Kosovo officially applies for EU membership in symbolic act
EU membership is currently out of reach for the country, which has been independent since 2008.
Kosovo has officially applied for membership in the European Union after the signing of a corresponding document by President Vjosa Osmani, Prime Minister Albin Kurti and Parliamentary Speaker Glauk Konjufca in the capital Pristina.
For Europe’s youngest state, Wednesday’s act was rather symbolic: EU membership is currently out of reach for the country, which has been independent since 2008.
Formally, Kosovo only has “potential EU candidate” status. Candidate status, which Bosnia and Herzegovina is expected to receive on Thursday, is not up for discussion.
The main obstacle is that five EU member states – Spain, Romania, Slovakia, Greece and Cyprus – do not recognise Kosovo’s independence.
The country, which today is nearly exclusively inhabited by Albanians, used to be part of Yugoslavia or Serbia.
Following repression by the Serbian security forces of the Albanian civilian population, NATO bombed targets in what was then the rump of Yugoslavia – that is Serbia and Montenegro – in the spring of 1999.
The Serbian security forces and state organs left Kosovo, and the administration and the creation of Kosovan institutions were taken over by the United Nations Interim Administration Mission in Kosovo (UNMIK).

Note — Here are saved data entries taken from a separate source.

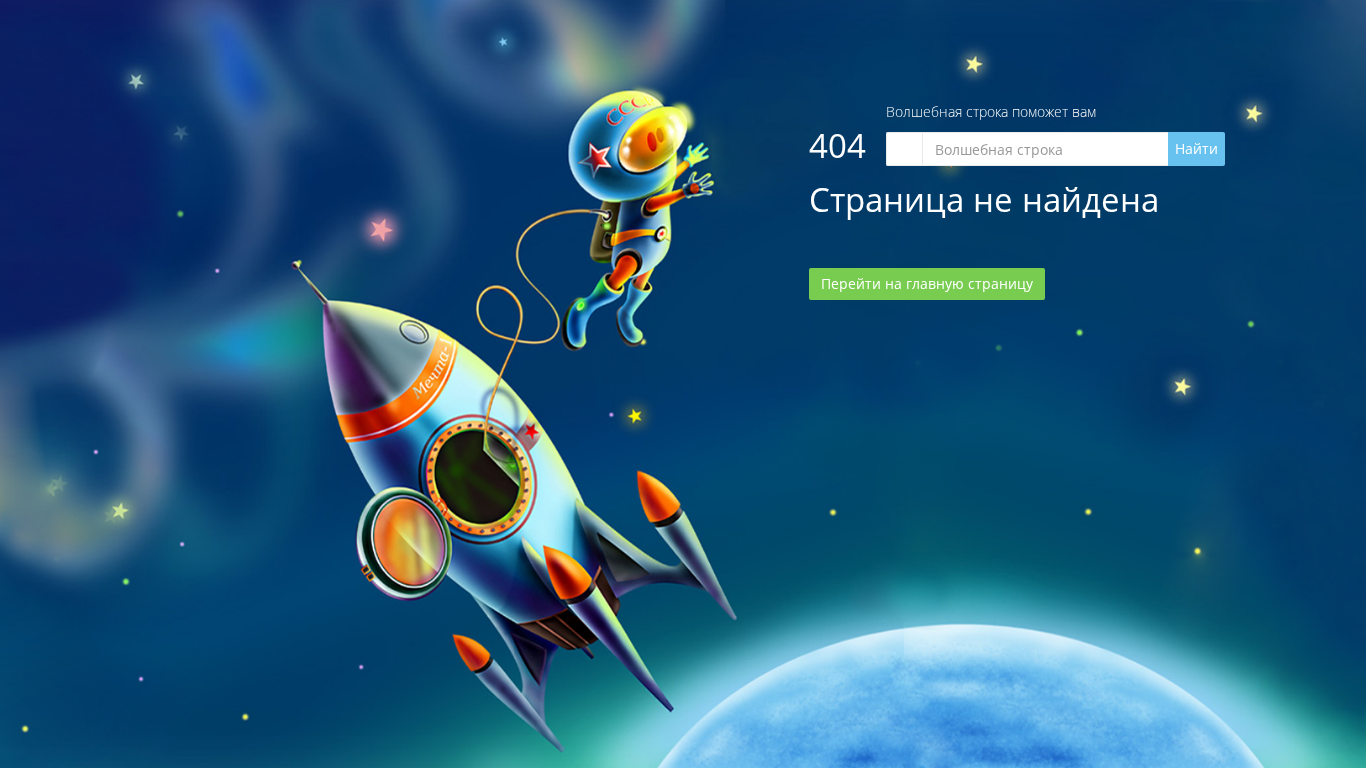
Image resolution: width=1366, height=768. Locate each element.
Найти (1196, 148)
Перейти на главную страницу (927, 283)
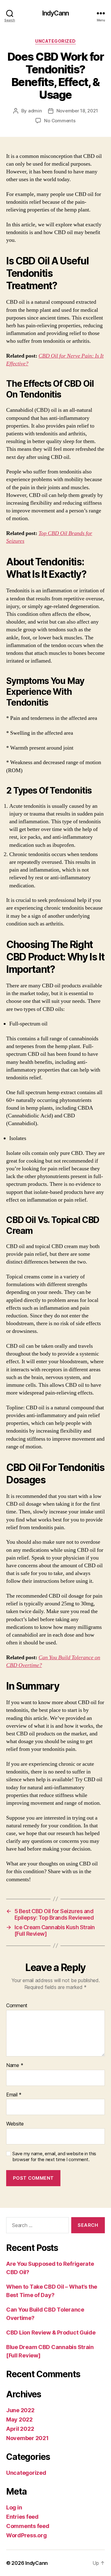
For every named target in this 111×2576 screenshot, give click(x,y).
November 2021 (27, 2438)
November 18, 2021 (77, 111)
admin (35, 111)
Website (15, 2124)
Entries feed (22, 2516)
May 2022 (19, 2419)
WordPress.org (26, 2535)
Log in (14, 2507)
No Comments (59, 121)
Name (14, 2065)
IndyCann (55, 13)
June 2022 (20, 2410)
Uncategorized (55, 41)
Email (14, 2095)
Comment (16, 2005)
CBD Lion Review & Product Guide (51, 2332)
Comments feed (27, 2526)
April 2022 (20, 2429)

In February 2008, the Kosovan parliament declared independence. More than 100 countries recognised the new state, but Russia, China, and Serbia (along with EU countries Spain, Romania, Slovakia, Greece and Cyprus) did not.
To this day, Serbia has not renounced its claim to the territory of Kosovo, and tensions remain in the northern part of the country, which is inhabited by a majority of ethnic Serbs.